Rosiglitazone Treatment of Type 2 Diabetic db/db Mice Attenuates Urinary Albumin and Angiotensin Converting Enzyme 2 Excretion
Figure 1
Chronic treatment with rosiglitazone (10–20 mg/kg/day) normalized hyperglycemia and improved glucose tolerance in db/db mice.

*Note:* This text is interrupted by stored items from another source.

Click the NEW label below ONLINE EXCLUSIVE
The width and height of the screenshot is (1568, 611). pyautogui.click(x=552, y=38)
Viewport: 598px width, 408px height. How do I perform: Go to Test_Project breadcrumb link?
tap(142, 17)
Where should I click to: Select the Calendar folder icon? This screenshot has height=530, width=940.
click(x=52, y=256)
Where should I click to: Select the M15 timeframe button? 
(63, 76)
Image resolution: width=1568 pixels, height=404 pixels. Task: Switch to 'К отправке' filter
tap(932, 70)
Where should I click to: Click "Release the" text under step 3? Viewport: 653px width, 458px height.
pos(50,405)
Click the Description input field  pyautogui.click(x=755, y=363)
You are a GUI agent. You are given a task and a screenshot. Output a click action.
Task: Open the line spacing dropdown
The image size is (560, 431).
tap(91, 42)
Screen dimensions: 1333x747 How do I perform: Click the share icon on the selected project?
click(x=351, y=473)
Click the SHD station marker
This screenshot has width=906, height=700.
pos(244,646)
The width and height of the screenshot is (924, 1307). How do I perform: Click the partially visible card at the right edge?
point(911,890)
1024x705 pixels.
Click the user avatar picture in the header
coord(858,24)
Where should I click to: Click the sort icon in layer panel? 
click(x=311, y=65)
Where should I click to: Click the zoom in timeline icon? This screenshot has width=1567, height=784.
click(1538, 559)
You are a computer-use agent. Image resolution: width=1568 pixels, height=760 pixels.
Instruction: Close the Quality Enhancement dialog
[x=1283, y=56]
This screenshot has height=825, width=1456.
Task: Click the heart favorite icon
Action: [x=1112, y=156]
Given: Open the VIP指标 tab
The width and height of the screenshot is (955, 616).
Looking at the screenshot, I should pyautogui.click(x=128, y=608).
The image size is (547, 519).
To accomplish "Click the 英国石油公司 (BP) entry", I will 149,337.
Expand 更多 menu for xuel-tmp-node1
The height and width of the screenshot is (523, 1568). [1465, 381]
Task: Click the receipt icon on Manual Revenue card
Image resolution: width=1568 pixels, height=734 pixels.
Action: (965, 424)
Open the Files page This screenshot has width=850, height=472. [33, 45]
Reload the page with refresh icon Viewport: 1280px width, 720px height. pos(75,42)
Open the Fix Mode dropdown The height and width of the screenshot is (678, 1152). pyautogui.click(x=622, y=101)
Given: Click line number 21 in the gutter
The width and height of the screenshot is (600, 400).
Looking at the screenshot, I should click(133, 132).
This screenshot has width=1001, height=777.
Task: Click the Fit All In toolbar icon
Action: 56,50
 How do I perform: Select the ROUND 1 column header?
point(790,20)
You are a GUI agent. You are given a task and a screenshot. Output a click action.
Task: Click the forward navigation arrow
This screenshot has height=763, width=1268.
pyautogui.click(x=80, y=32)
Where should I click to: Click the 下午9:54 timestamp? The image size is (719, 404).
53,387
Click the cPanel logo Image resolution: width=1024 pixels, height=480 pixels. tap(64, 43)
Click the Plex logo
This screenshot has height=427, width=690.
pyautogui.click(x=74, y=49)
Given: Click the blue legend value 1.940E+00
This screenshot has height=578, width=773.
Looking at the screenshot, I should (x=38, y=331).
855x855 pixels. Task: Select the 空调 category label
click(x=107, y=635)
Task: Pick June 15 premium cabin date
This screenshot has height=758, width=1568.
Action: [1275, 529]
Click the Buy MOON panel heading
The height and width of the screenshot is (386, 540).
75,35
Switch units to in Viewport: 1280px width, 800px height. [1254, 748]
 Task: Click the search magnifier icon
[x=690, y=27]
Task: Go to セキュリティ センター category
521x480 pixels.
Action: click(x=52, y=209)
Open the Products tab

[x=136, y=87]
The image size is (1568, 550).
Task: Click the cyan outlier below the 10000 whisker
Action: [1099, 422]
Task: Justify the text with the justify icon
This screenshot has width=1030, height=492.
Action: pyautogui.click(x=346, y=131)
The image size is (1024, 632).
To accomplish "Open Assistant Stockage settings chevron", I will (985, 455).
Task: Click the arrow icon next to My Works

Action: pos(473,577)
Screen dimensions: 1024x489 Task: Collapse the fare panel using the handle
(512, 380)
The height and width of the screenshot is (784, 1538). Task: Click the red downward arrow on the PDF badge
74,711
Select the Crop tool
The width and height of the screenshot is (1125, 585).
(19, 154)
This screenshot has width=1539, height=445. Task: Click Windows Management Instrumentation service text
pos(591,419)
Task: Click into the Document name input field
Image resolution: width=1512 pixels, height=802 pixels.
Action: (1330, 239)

(A) Non fasted blood glucose levels in control, control+rosiglitazone, db/db and db/db+rosiglitazone mice. Repeated measures two-way ANOVA using a Bonferroni’s posthoc test showed that treatment with rosiglitazone caused a significant decrease in blood glucose levels of db/db mice [F (3, 54) = 176.04], p<0.0001. Similarly, duration of treatment showed a significant decrease in blood glucose levels of db/db mice [F (21, 54) = 16.34], p<0.0001. Data are represented as mean ± SEM of group size (n = 6–8). (B) Glucose tolerance test in rosiglitazone treated and untreated lean control and db/db mice. After eight weeks of treatment with rosiglitazone, mice were fasted for 16 hours and dosed with glucose (1.5 g/kg I.P). Blood glucose levels were measured by tail tip bleed at 0, 15, 30, 60, 90 and 120 minutes post administration. *p<0.001 Vs age-matched lean control and lean control+rosiglitazone mice. #p<0.001, $p<0.01 Vs untreated db/db mice. Data are represented as mean ± SEM of group size (n = 6–8). (C) One-way ANOVA of area under curve showed that rosiglitazone significantly improved the glucose tolerance in db/db+rosiglitazone mice compared to untreated db/db mice. *p<0.001 Vs age-matched lean control mice. #p<0.05 Vs untreated db/db mice. Each bar represents mean ± SEM of group size (n = 6–8).